Exhibit 5: Sample front-office use cases for high-performance data architectures
Source: TABB Group
In-memory solutions which handle both transactional and analytical data workloads allow advanced analytics to be run “in flight” on transaction data (as opposed to after the fact, once data is written to disk). However, these still require the use of a considerable amount of expensive specialist hardware. Balancing the expense of full persistence and reliability against the performance of in-memory has been challenging for firms.
Lately, though, new technologies have become available that combine transactional and analytical workloads, AI and ML, and cloud and commodity compute resources, but without the cost and reliability issues of traditional in-memory approaches.
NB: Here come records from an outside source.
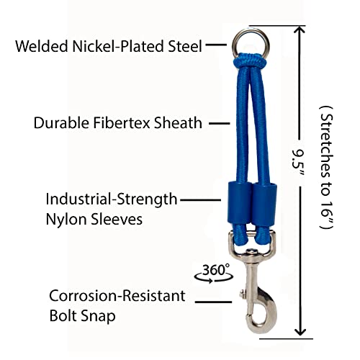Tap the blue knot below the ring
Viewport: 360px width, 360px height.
point(250,61)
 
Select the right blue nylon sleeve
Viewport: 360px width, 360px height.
point(265,204)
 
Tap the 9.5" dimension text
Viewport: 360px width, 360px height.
point(298,163)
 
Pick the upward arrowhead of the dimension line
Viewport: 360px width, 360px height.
point(300,30)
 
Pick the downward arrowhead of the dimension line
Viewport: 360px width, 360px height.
point(300,332)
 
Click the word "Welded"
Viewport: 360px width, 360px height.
point(42,46)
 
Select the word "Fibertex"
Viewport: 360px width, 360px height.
point(121,123)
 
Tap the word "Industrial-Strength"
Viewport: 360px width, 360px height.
point(112,200)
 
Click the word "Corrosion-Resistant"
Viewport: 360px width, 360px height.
point(117,296)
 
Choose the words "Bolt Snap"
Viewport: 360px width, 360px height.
point(82,316)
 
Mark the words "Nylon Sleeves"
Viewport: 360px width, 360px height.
point(94,219)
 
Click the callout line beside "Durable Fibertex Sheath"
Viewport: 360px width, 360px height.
point(220,123)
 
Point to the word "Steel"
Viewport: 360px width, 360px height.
point(185,46)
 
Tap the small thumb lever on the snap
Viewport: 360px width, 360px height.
point(243,293)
It comes at a good time, with firms evaluating their compute requirements with a view to managing a transition to elastic compute infrastructures.
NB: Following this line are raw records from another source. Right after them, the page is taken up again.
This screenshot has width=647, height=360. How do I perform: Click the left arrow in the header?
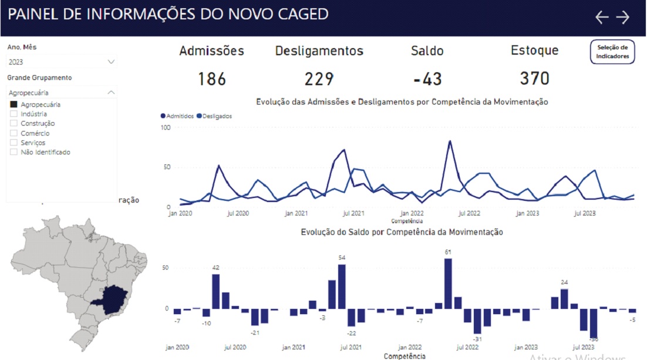tap(602, 17)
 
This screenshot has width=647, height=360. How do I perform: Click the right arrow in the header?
tap(622, 17)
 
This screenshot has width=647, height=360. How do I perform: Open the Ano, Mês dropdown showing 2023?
tap(62, 62)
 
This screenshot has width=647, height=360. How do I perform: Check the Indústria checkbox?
tap(14, 114)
The asset management and capital markets industries are facing an existential challenge as fee, revenue and regulatory issues seem to be pressuring virtually all aspects of the business. But all is not lost; there are significant opportunities as well. It is not hyperbolic to say, however, that realizing these opportunities will depend largely on a firm’s data capabilities.
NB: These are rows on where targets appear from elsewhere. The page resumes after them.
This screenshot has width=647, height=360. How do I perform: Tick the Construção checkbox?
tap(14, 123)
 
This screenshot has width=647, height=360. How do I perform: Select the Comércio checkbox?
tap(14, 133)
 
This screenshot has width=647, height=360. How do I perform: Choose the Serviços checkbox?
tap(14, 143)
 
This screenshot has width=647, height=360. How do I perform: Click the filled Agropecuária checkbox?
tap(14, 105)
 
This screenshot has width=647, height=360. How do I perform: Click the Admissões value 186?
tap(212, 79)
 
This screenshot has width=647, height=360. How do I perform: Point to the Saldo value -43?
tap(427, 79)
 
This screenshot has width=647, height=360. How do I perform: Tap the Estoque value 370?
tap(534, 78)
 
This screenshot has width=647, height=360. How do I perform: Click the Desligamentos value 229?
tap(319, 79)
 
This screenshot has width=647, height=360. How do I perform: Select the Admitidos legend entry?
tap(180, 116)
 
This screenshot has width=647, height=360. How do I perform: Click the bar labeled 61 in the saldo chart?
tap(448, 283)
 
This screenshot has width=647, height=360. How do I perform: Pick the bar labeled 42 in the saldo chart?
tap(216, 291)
There are various data architecture approaches available to address the most challenging data requirements. While the point solution has been to look at in-memory database approaches, it is time to look afresh at new options in the space that offer greater efficiency at lower operational costs, meeting the need to handle different data types while combining advanced in-flight analytics with transactional processing. Firms need to approach new offerings combining the best of in-memory performance (without the limits imposed by memory), reliability and durability, AI and ML, and the flexibility and scalability of cloud, as the industry grapples with managing in a world tipped toward lower costs and increased agility.
While the industry focus has been to respond to post-crisis regulation, the world has changed. Customers want innovation, new products, and new services. Unfortunately, these new demands are difficult if not impossible to provide with todays’ legacy and limiting heterogenous data technology infrastructures. While firms can survive with outdated approaches for a limited time, the clock is ticking.
If financial firms do not start rethinking their technology and data architecture plans now, it will be even more challenging to meet the demands of the future. The fees and friction of today will continue to decline but the data and complexity of finding alpha will only increase. This will force a restructuring of virtually all financial businesses. To survive, firms need to get started today.